Melvin Kendziorski (güvenlik görevlisi, the Palace): Jermaine tutmaya çalıştığım adamlardan biriydi. Bana karşı geldi, yakaladı ve hakem masasının üstünden fırlattı. Kendime ‘Vaov, az önce ne oldu?’ diyordum. Beni bez bebekmişim gibi fırlattı. Çok büyük bir adamdı. Olaydan sonra sırtımda ve boynumda sorunlar yaşadım ve bir süre tedavi gördüm.
Mike Brown: Her şeyin ortasında olmak çok korkutucuydu çünkü nereye dönerseniz dönün kavga edecekmişsiniz gibi hissediyordunuz. 20 kişiye karşı binlerce kişi vardı. İnsanların %99.999’u da bizim kadar korkmuştu muhtemelen ancak sanki herkes bize karşı gibi hissediyorduk.
Artest tribünlerde 40 saniye kadar kaldı ve sonra Indiana’nın benchine çekildi. Ortalığı sakinleştirmeye çalışan kişiler oyuncularla taraftarları ayırmaya çalışsalar da durum hiç de iyiye gitmiyordu. Hatta olanlar daha tehlikeli hal almaya başlamıştı.
Joe Dumars (genel menajer, Pistons): O maç, 10 yıllık dönemimde bitime bir iki dakika kala koltuğumdan kalkıp gittiğim tek maçtı. Oyunumuz ve rakibimizin bizi incik cincik edecek şekilde ezmesi nedeniyle o kadar sinirliydim. İki dakika kala yerimizden kalktık. Soyunma odasına vardığımızda gürültüleri duydum ve neler olduğunu merak ettim.
John Hammond (yardımcı genel menajer, Pistons): Joe’ya dönüp ‘Joe, ya çok iyi ya da çok kötü bir şey oldu’ dediğimi dün gibi hatırlıyorum. O anda mucizevi bir şey olduğunu ve maçı kazandığımızı sandım.
Dumars: Kargaşa beni hazırlıksız yakalamıştı. Çok sesli bağırışmalardan büyük bir şeylerin olduğunu fark edebiliyordunuz.
Hammond: Joe ile birlikte soyunma odasına yürüdük, televizyon açıktı ve neler olduğuna baktık. Çoktan tekrarları göstermeye başlamışlardı. O anda şoka girdik.

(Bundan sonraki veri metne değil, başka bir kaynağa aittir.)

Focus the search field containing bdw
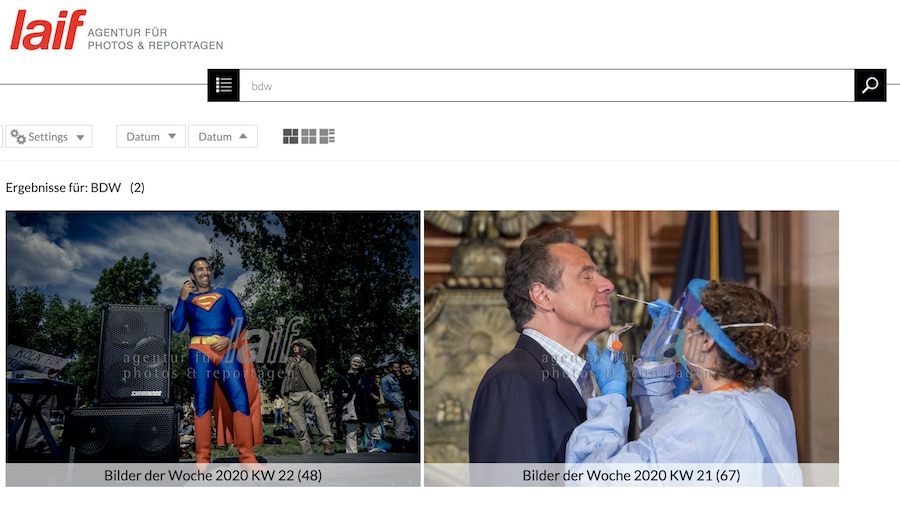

David Stern (maçı televizyondan takip eden NBA başkanı): “A… s…” diye küfür ettim sonra da yardımcım Russ Granik’i arayıp “Bahsettiğimiz ‘boş’ maçı izliyor musun?” dedim. Hayır cevabını alınca ona ‘boş’ maçı açmasını, gözlerine inanamayacağını söyledim.